Alors qu’elle était tendue là, essoufflée, dégoulinante, elle s’interrogea non pas à quel point elle avait frôlé la mort, mais plutôt à propos d’une chose : Reece l’aimait-il encore ? Elle prit conscience qu’elle se souciait plus de cela que du fait qu’elle soit ou non en vie.
*
Stara était assise, recroquevillée autour du petit feu dans la grotte, les autres juste à côté, commençant enfin à sécher. Elle regarda autour d’elle et réalisa qu’eux quatre ressemblaient aux rescapés d’une guerre, les joues creusées, tous fixant les flammes du regard, levant les mains et les frottant, essayant de s’abriter de l’humidité et du froid incessants. Ils écoutaient le vent et la pluie, les éléments toujours présents des Isles Boréales, sifflants à l’extérieur. Il semblait que cela ne finirait jamais.
Il faisait nuit à présent, et ils avaient attendu toute la journée pour allumer ce feu, de peur d’être vus. Finalement, ils avaient été tous si frigorifiés et épuisés et misérables, qu’ils avaient pris le risque. Stara pensait qu’assez de temps avait passé depuis leur évasion – et en plus, il était impossible que ces hommes osent s’aventurer tout en bas jusqu’aux falaises. C’était trop raide et mouillé, et s’ils le faisaient, ils mourraient en essayant.
Malgré tout, eux quatre étaient piégés là, tels des prisonniers. S’ils mettaient un pied hors de la grotte, une armée d’Insulaires finirait par les trouver, et les tuerait tous. Son frère n’aurait aucune pitié pour elle non plus. C’était sans espoir.

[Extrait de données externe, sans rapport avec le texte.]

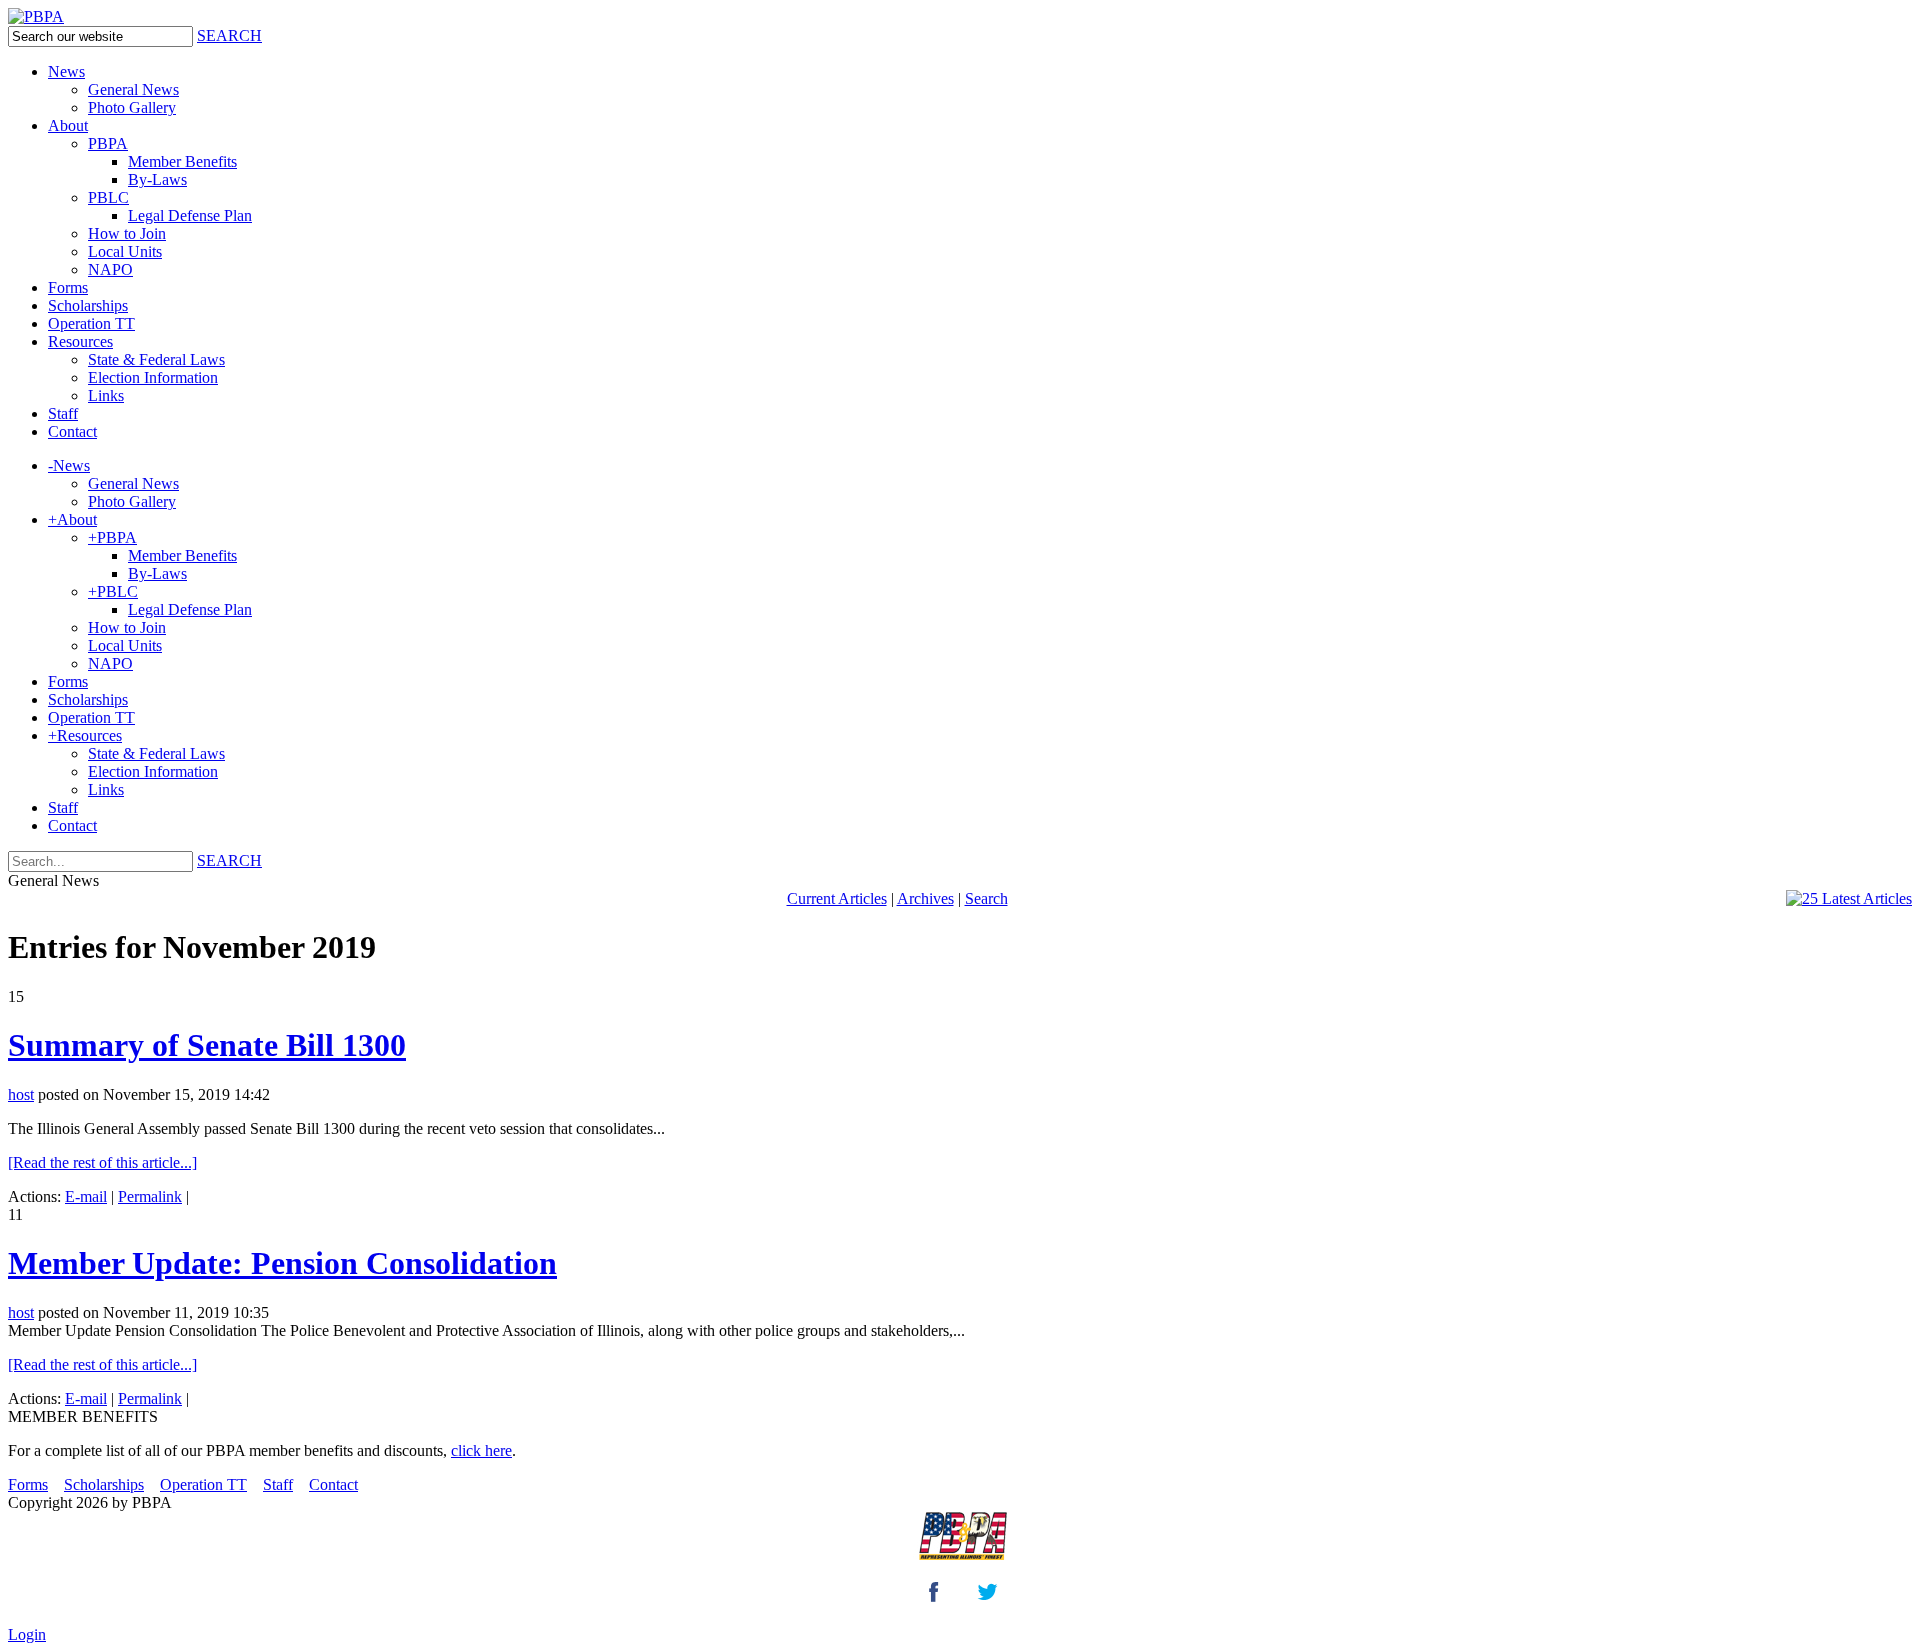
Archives (925, 898)
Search (986, 898)
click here (481, 1450)
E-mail (86, 1196)
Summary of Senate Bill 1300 (207, 1045)
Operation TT (203, 1484)
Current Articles (837, 898)
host (21, 1094)
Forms (28, 1484)
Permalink (150, 1196)
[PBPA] (36, 16)
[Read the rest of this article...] (102, 1162)
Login (27, 1634)
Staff (278, 1484)
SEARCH (229, 35)
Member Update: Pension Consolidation (282, 1263)
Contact (333, 1484)
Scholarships (104, 1484)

Elle était assise à côté d’un Reece distant et broyant du noir, et considéra les évènements. Elle avait sauvé la vie de Reece au château, ais il avait sauvé la sienne sur les falaises. L’aimait-il encore comme autrefois ? De la manière dont elle l’aimait encore ? Ou était-il encore amer à cause de ce qui était arrivé à Selese ? La tenait-il pour responsable ? La pardonnerait-il un jour ?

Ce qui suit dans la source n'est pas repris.